I have the reads generated from Salmonella genome which are at 80% rRNA similarity with the standard E.coli genome. I want to check how much genome can I retrieve by using the different genome as references. These reads were mapped to the E.Coli genome using SMALT. When I checked the final result of the assembly with Quast, it gave only 1 contig, and the length of the contig was the same as that of the E.coli genome used as the reference. But the length of Salmonella whose reads were generated was only 4.9MB and the resulting assembly was 5.9 MB, and getting the size of the assembly bigger than the assembly from which reads are generated is when I realized I am doing something wrong.

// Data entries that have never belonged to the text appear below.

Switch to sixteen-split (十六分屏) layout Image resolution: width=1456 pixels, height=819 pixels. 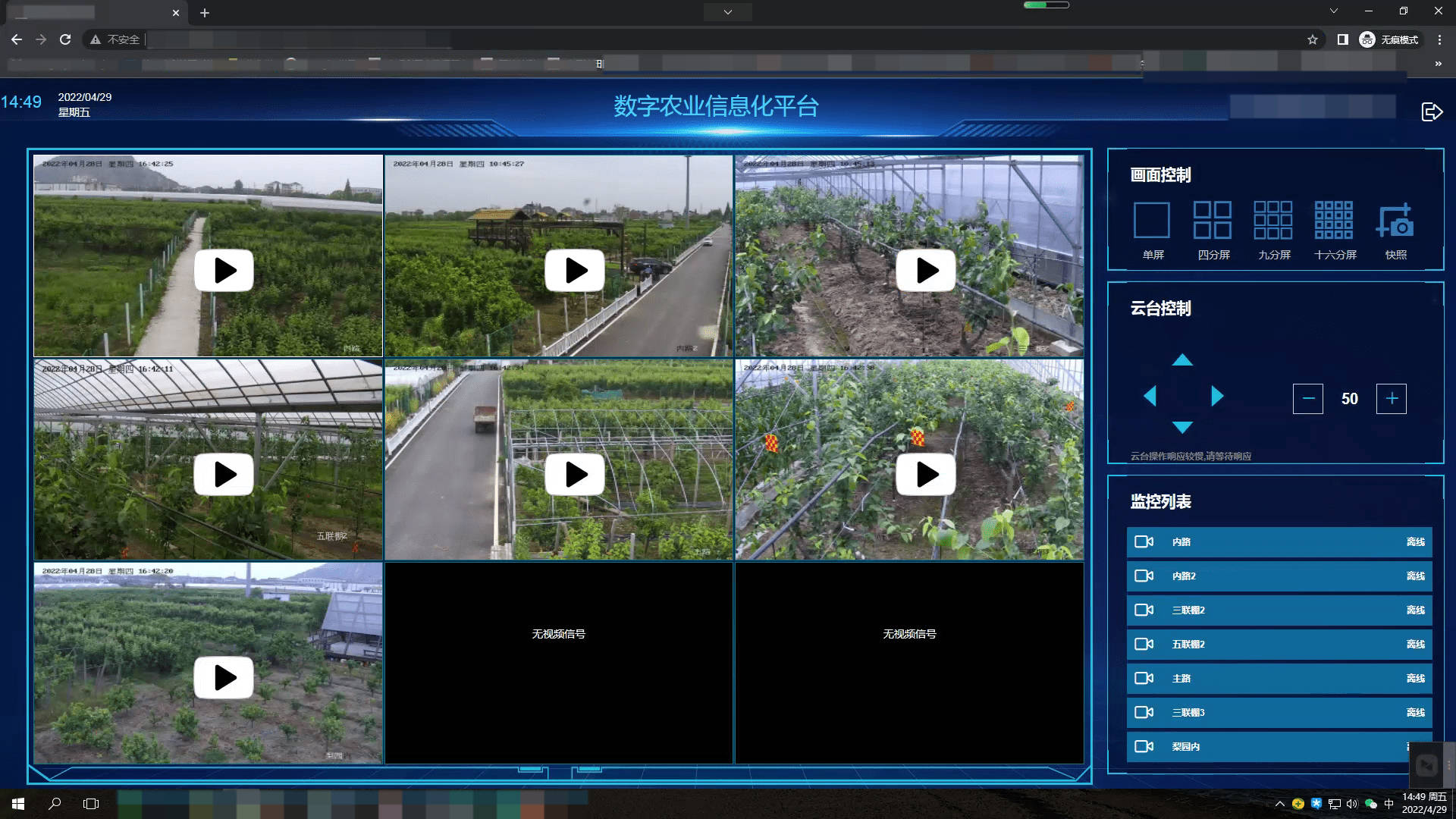tap(1333, 221)
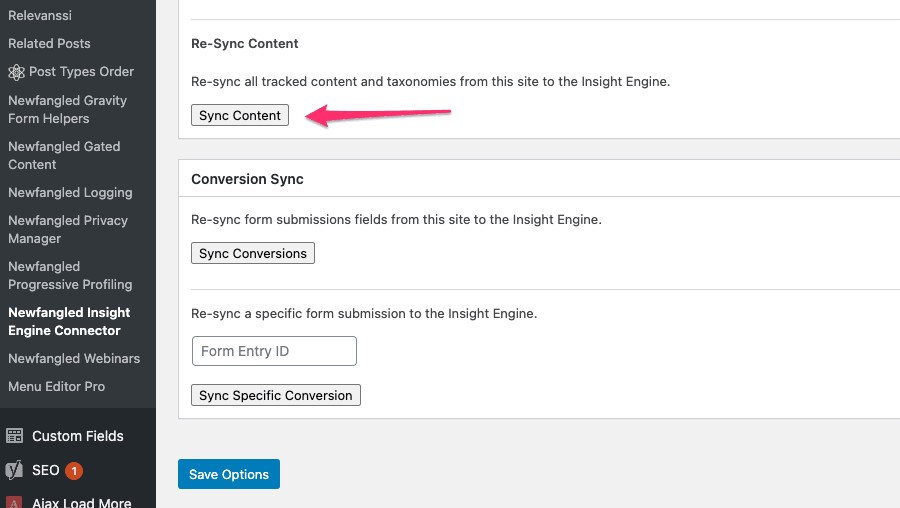Viewport: 900px width, 508px height.
Task: Click the Yoast SEO icon
Action: click(14, 470)
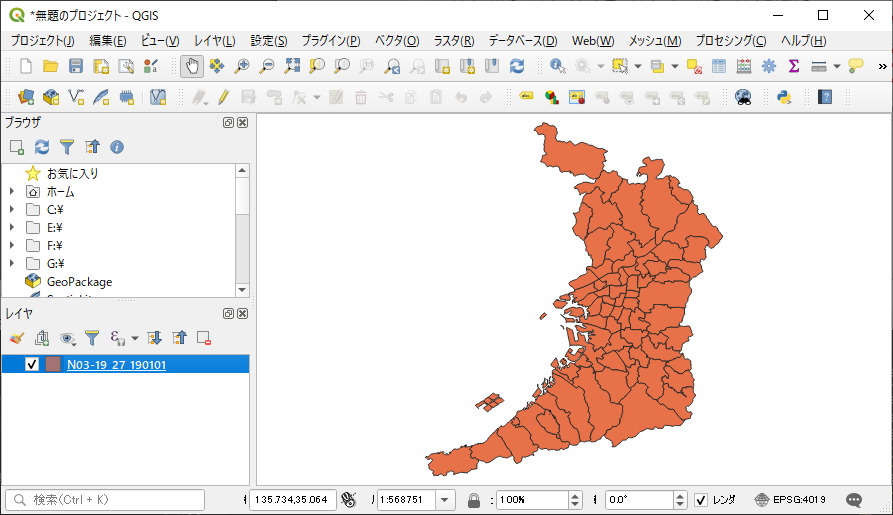Select the Pan Map hand tool
The height and width of the screenshot is (515, 893).
(x=191, y=66)
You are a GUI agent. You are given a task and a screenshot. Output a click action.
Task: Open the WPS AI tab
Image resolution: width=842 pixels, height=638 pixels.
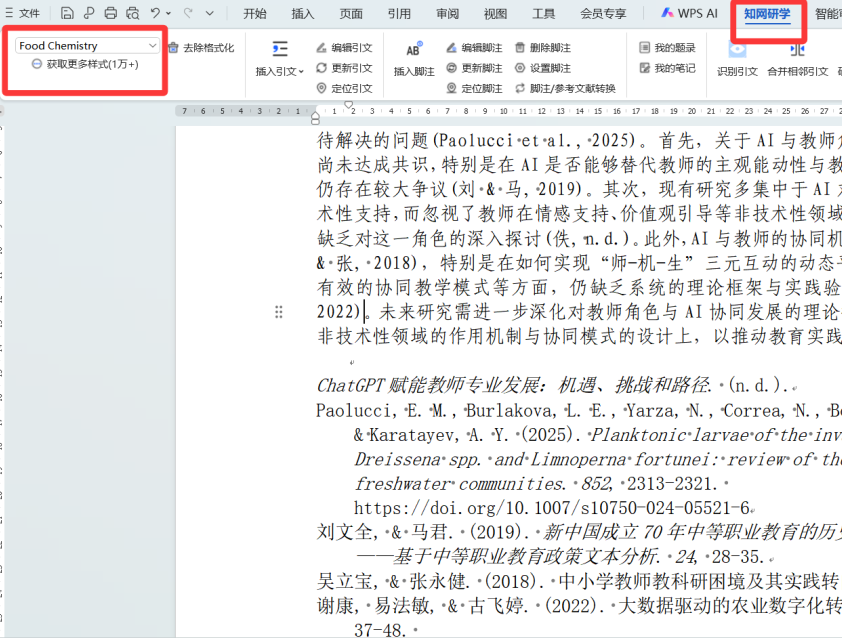pos(689,13)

The steps I performed are as follows:
Generating reads with PIRS:
Reference mapping with SMALT:
Converting BAM file to FASTA:
samtools sort assembly_lib_type.bam -o assembly_lib_type.sorted.bam
samtools index assembly_lib_type.sorted.bam
samtools mpileup -ABuf reference.nt mapped.bam | bcftools call -cOz --pval-threshold 0.99 > mapped.vcf.gz
tabix mapped.vcf.gz
cat reference.nt | bcftools consensus mapped.vcf.gz > mapped.fasta
I have realized that these steps are not giving me the final assembly, but only the consensus FASTA sequence. So the problem lies in the steps I have performed after reference mapping.
Please guide me with the further steps to be taken after getting the BAM file, so that I can get the assembled genome using the Salmonella genome reads and E. coli genome as the reference.
Thank you.
Thank you very much for your response. I will surely try the software you suggested.